### TASK REQUIREMENTS
Please rewrite the stretch of items from the line containing "[メニュー] (419, 19)" through the end of the items, replacing "Image resolution" with "Picture size" and leaving everything else unchanged. Leave the pictures out of your answer.

### Dataset items
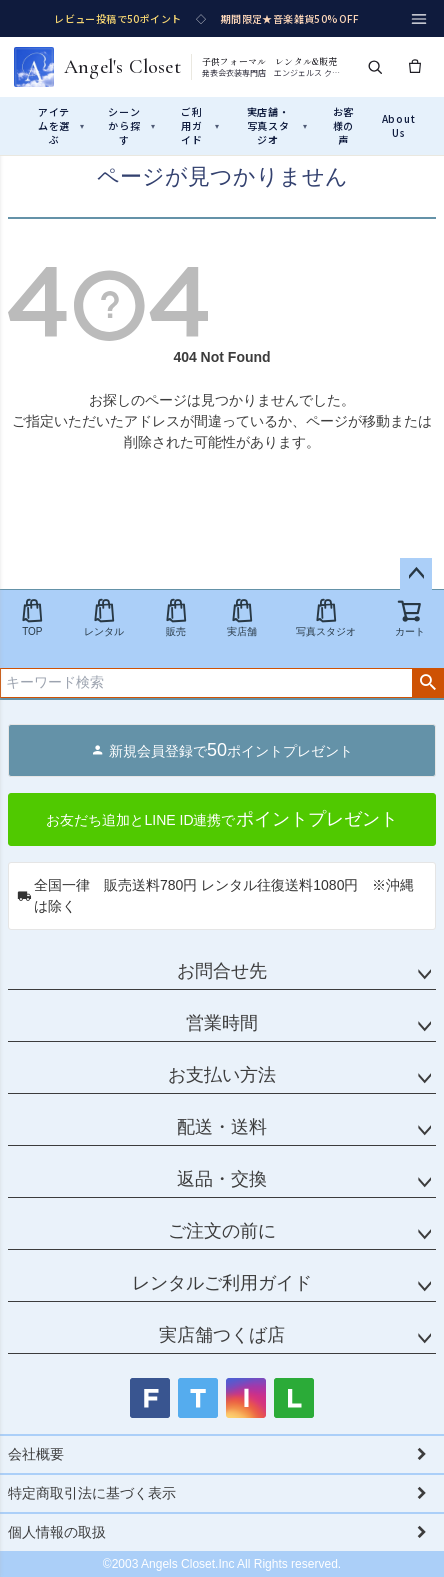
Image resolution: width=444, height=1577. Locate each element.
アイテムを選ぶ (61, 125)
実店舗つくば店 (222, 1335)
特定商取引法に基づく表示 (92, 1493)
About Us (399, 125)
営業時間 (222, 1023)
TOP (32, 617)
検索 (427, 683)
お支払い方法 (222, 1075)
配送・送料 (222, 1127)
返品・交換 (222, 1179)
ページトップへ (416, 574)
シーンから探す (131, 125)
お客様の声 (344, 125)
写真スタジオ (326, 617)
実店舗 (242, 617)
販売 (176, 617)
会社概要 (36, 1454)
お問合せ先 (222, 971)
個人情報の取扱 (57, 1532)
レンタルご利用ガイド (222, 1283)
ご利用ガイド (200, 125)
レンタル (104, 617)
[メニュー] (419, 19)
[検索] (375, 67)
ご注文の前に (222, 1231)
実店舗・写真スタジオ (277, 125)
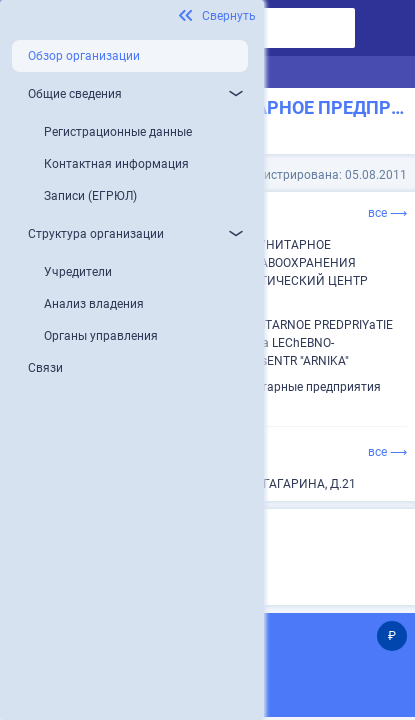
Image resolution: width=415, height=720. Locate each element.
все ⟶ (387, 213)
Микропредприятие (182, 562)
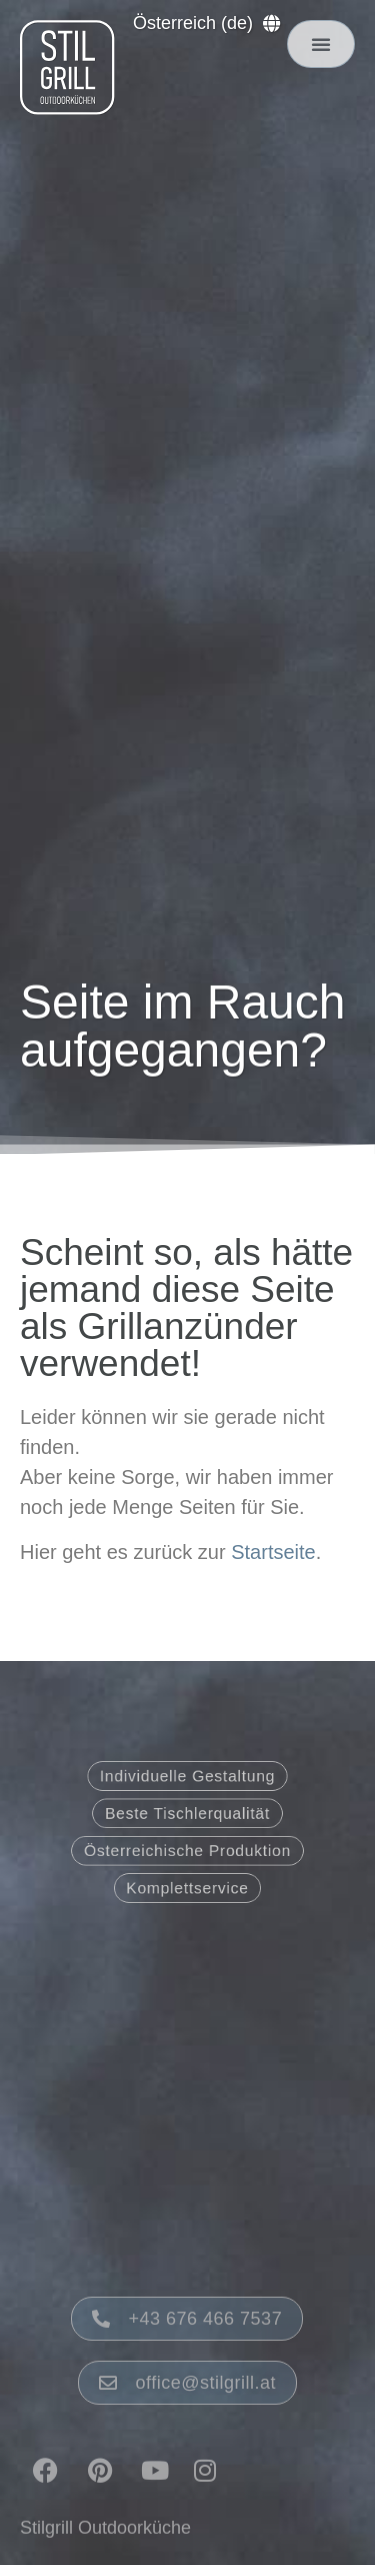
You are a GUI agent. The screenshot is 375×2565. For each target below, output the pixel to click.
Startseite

### EXPECTED ANSWER
[メニュー] (419, 19)
[検索] (375, 67)
ご注文の前に (222, 1231)
実店舗・写真スタジオ (277, 125)
Picture size: width=415, height=720. Locate each element.
все ⟶ (387, 213)
Микропредприятие (182, 562)
You are a GUI agent. The screenshot is 375×2565. For each target below, output the pixel to click.
Startseite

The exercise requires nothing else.